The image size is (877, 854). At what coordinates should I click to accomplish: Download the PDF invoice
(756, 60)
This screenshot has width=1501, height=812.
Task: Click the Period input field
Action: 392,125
▬▬▬▬▬▬
- TASK STATEMENT: Reproduce the entire listing above verbatim, keeping every line and character unchanged.

- THE ANSWER:
The image size is (877, 854). At what coordinates should I click to accomplish: Download the PDF invoice
(756, 60)
This screenshot has width=1501, height=812.
Task: Click the Period input field
Action: 392,125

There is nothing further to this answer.